ADIF Aisne

CINQ PATRIOTES sont massacrés, par les nazis

à URVILLERS Aisne, le 16 septembre 1944
Monsieur le Maire d’Urvillers nous a transmis un document relatant dans quelles circonstances, cinq patriotes ont été massacrés,sur le territoire de sa commune

A Urvillers, cinq Patriotes sont massacrés et pendus par les nazis.

Le 16 septembre 1944, à 11 heures 30, des corps humains sont mis à jour.

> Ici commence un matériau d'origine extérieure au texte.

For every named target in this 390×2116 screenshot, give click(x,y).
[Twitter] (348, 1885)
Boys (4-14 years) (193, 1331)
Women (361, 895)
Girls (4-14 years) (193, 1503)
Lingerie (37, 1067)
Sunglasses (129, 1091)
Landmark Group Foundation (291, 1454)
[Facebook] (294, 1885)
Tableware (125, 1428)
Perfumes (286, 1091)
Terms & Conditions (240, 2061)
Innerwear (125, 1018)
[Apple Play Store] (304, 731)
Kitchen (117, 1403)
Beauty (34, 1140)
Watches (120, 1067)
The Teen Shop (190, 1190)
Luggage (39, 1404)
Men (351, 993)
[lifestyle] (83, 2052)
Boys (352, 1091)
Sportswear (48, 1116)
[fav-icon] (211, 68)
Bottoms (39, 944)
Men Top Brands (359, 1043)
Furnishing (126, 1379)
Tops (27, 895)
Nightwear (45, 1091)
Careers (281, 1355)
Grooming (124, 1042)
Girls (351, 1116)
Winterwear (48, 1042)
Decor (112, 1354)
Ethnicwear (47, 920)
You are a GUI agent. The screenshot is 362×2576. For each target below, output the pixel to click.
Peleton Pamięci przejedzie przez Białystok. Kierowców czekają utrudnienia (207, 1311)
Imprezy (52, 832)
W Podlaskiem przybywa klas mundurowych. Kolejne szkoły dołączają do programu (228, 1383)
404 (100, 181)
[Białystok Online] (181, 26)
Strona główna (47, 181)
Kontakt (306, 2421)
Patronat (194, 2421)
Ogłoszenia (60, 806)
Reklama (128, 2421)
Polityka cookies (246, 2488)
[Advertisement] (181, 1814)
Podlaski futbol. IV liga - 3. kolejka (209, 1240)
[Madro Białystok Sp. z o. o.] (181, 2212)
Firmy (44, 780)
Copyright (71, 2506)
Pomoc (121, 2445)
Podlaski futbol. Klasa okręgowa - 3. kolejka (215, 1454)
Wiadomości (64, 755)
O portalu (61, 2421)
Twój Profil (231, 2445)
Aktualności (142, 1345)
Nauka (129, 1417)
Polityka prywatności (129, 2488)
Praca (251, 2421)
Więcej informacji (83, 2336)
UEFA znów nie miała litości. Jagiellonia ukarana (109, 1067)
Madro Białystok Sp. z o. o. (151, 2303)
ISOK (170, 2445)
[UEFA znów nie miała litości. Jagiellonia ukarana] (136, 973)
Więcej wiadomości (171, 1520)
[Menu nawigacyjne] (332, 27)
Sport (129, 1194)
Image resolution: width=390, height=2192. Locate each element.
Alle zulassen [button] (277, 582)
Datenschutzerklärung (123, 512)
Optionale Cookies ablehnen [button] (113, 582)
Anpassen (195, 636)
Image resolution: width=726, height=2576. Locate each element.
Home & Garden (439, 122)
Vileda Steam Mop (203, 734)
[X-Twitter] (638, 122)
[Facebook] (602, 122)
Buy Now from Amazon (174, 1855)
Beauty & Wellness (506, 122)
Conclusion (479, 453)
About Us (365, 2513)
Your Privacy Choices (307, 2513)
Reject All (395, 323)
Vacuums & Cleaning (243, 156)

Monsieur Jules LEMAIRE allias « Trémy » - chef de groupe du secteur 145, commandé par le Docteur Jean LEONARD allias « Kallez »- se rend en compagnie de Monsieur BETEMPS – maire d’Urvillers -, à l’endroit où ont été découverts trois corps de sexe masculin.

Le lieu se trouve à environ un kilomètre de la ferme de Monsieur QUENTIN, dans un bosquet à la gauche du chemin longeant l’exploitation agricole.

Toute identification des corps était impossible sans l’aide d’un médecin. Le Docteur LEONARD fut donc requis pour cette tâche.

Il refusa les permis d’inhumer et donna une description des corps :

- Un homme de forte taille, ayant une fracture de la jambe gauche par balle, ayant une médaille de St-Christophe au revers de sa veste.
- Un jeune homme ayant les cheveux châtain foncé.
- Un homme de taille moyenne portant une veste en drap de chasseur de marque « Devred ».

Le Docteur LEONARD décida de faire transporter les corps à la morgue de Saint-Quentin pour autopsie.


Pour ces patriotes, il a pu être établi que, le Lundi 28 Août 1944, les allemands ont amené dans le village quatre hommes et ensuite deux femmes.

Un homme et les deux femmes (la mère et la fille arrêtées à Ribemont) furent emmenés le 29 Août 1944, après avoir été séparés du groupe.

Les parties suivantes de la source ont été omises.